Sunday, 4 October 2009
Angus Balbernie: The Lining Of Bees @ The Bluecoat Liverpool 10/10/09
Angus Balbernie: The Lining Of Bees
The Bluecoat
School Lane
Liverpool
10 October 2009
8.00 - 9.30pm
£5
Tickets from The Bluecoat Box Office 0151 702 5324
Angus Balbernie, A Lining of Bees – what the critics said of previous Lowry inspired dance/theatre:
Materials For A Small Winter
“Inspired by the semi-autobiographical writings and rantings of Malcolm Lowry and erotically shaded by the evocation of Rita Hayworth in Gilda, Materials For A Small Winter seemed to physically shimmer and warp in the heat of a boozily recalled Mexico. A simple, striking backdrop of slatted wood presumably corresponded to the author's fisherman's hut in British Columbia, yet resembled nothing so much as the spied through window blinds of classic film noir. Rising late and stumbling from the audience, Clive Andrews' Lowry – crumpling and contorting, intermittently inspired and doubling over with regret – seemed to pass through various stages of lucidity during an intensely personal Day of the Dead. A young femme fatale in an elegant red dress barked questions in Spanish that confused even the fluent amongst the audience and later pleaded with them to pluck out her eyes with a gleaming blade.
“Five female dancers passed at various times across the stage, all but ignoring Lowry and his proffered scribblings, the strums of his ukulele and his more idyllic memories. Instead – seemingly possessed by the raw spirit of Elise Dabrowski's yowled vocalising and mournful double bass – they were sometimes free to move gracefully, other times jerking violently and crushed into a physically demeaning, crawling departure.
“Conceived and devised in just five days by director Angus Balbernie and the cast, Materials For A Small Winter has an intensity and immediacy that render it impossible to wrench your eyes from”.
(Jay Richardson.
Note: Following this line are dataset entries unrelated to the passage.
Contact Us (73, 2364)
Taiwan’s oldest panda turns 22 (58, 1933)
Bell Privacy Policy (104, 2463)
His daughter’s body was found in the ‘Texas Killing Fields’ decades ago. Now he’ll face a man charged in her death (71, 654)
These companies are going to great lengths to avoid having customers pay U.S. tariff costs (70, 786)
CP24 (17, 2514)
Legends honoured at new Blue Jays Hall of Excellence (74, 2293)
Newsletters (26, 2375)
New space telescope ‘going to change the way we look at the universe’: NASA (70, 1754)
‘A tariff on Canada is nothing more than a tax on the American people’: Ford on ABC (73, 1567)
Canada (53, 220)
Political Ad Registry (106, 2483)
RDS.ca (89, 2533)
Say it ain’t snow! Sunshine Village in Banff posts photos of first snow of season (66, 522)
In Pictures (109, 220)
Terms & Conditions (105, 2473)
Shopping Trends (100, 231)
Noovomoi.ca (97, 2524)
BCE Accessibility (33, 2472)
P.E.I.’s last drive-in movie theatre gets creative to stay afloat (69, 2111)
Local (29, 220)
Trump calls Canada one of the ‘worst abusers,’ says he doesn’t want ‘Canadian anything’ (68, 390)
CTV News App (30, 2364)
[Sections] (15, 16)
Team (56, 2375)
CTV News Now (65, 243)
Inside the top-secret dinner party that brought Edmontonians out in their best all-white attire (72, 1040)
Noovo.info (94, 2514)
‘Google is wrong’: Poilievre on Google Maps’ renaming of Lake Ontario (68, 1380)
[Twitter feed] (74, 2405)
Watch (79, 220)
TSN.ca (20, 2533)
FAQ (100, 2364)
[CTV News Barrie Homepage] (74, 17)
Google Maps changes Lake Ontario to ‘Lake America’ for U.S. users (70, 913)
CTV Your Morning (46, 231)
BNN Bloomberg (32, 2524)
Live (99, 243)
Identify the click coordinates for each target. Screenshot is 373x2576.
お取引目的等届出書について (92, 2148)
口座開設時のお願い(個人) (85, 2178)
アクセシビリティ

The Scotsman. Scotland)
“’Intensive’ hardly encompasses the processes set in motion by Angus Balbernie - his Materials for a Small Winter was made from "zero to finish" in five days. Taking impetus from the life and writings of Malcolm Lowry, and with nods in the direction of Rita Hayworth's performance in the film Gilda, the piece had a discomfitting, raw energy that - like the vocalisings of double bassist Elise Dabrowski - yowled and jittered with the madness and sadness of Lowry's various booze-altered states.
“A dividing stretch of slatted wood created separate realms while the cast of seven threw caution to the wind, seized on Balbernie's mix of text and movement and delivered up one of those radical onslaughts that leave you feeling sand-bagged, unlikely to forget it, and amazed at what five days can produce”.
(Mary Brennan, The Herald.)
“It is an atmospheric 80 minutes of beautifully choreographed theatre designed to give its audience a weird but tempting insight into the brilliant mind of alcoholic novelist Malcolm Lowry...the characters combine mesmerising physical theatre with the equally off-the-wall words of the novelist’s literature.”
(Rebecca Gilbert. Bristol Evening Post.)
“Malcolm doesn’t understand borders ...of any kind”, declares one of the characters in Angus Balbernie’s take on the life and work of alcoholic author Malcolm Lowry. It’s a phrase that applies equally to this work, which ignores all performer/audience, dance/theatre, reality/fantasy boundaries. Brilliantly conceived and executed, this dance-theatre was a dream to look at, stimulating throughout, and both perplexing and engaging in turns.”